Aggée 2.13-19
Chapitre 2
Verset 13
William Shakespeare est célèbre dans le monde entier parce qu’il est probablement le plus grand écrivain, poète et dramaturge de langue anglaise. Il a composé de nombreuses pièces de théâtre et j’ai déjà eu l’occasion de citer un passage de Macbeth (créée en 1605) qui fut jouée la première fois en 1623. Dans une scène, Shakespeare décrit Lady Macbeth qui marchant dans son sommeil s’exclame en se frottant la main : « Va-t-en maudite tâche, je te le dis ! … Voilà qu’il y a encore l’odeur de sang : tous les parfums d’Arabie n’adouciront pas cette petite main ». Comme c’est bien vrai. Même si on peut parfois atténuer les injures du temps, tôt ou tard la vieillesse nous emmène tous au tombeau. Tous les parfums d’Arabie n’adouciront pas la petite main de Lady Macbeth et toutes les fragrances du monde ne peuvent rendre un cœur pur. Les hindous croient qu’en se baignant dans le Gange ils purifient leur cœur, mais essayer de se rendre acceptable devant le Dieu du ciel par un rite religieux, c’est comme verser un seau de parfum Chanel # 5 sur un tas de fumier pour qu’il sente bon. La pureté de l’âme ne peut pas s’obtenir en étant ceci ou en faisant cela. Dans le livre des Proverbes, on lit :
Qui osera dire : “ J’ai purifié mon cœur, je suis pur de toute faute ” ? (Proverbes 20.9).

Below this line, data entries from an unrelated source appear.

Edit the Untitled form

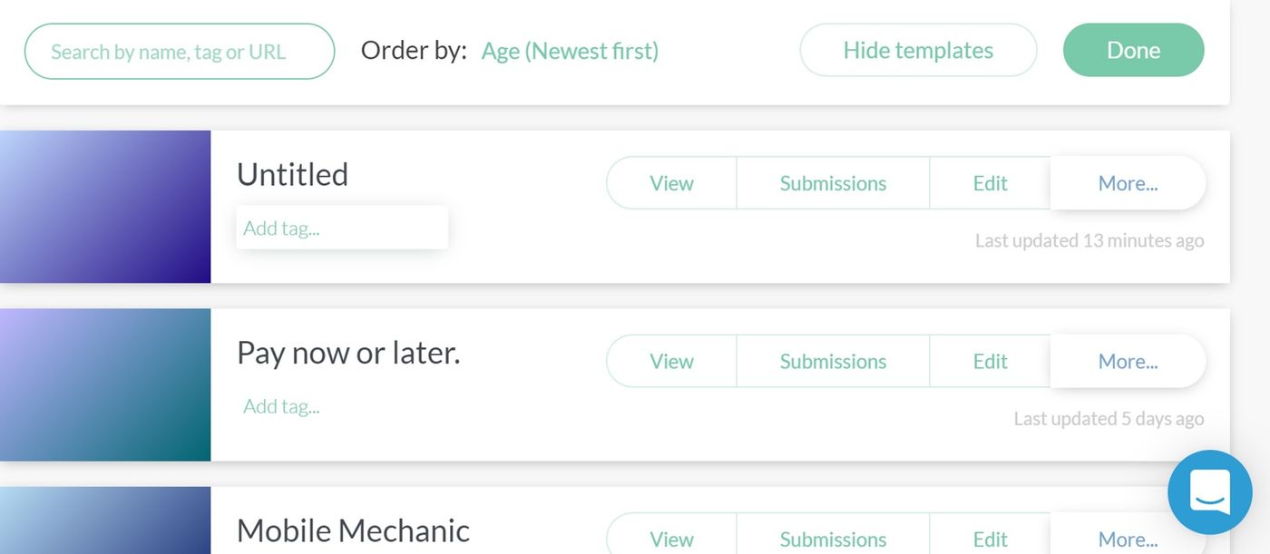click(x=989, y=182)
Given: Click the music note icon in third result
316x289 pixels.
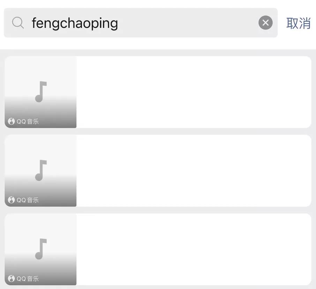Looking at the screenshot, I should pyautogui.click(x=41, y=249).
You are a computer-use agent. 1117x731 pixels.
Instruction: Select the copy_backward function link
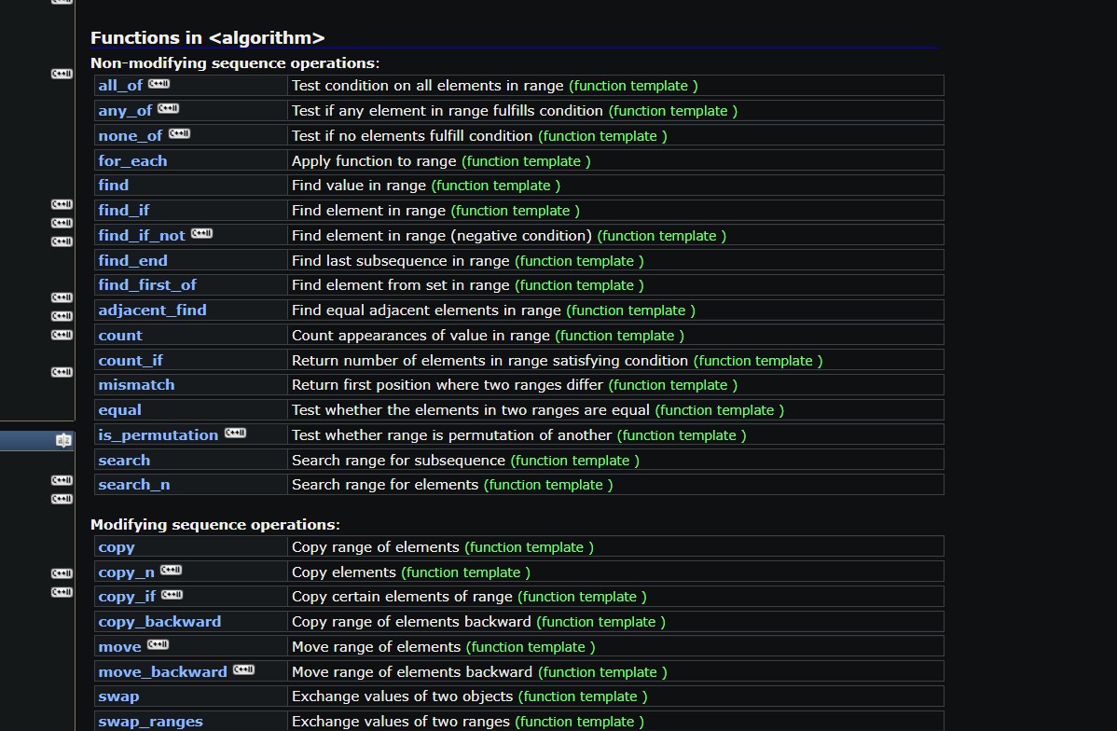click(x=159, y=622)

Si par mes propres moyens, il ne m’est pas possible de me rendre propre et digne devant Dieu, je peux par contre très facilement me salir. Je continue de lire dans le livre du prophète Aggée.

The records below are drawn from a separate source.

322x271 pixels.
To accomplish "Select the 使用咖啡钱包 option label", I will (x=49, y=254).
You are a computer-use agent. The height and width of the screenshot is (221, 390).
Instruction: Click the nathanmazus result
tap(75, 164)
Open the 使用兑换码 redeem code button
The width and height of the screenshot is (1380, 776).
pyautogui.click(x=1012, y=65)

(Voici ce que déclare le Seigneur des armées célestes : Demande donc aux prêtres leurs instructions. Dis-leur :)… Alors Aggée redemanda : – Si un homme s’est rendu rituellement impur par le contact d’un cadavre et touche à l’un de ces aliments, ceux-ci seront-ils rendus impurs par là ? – Oui, répondirent les prêtres, ils seront impurs (Aggée 2.13).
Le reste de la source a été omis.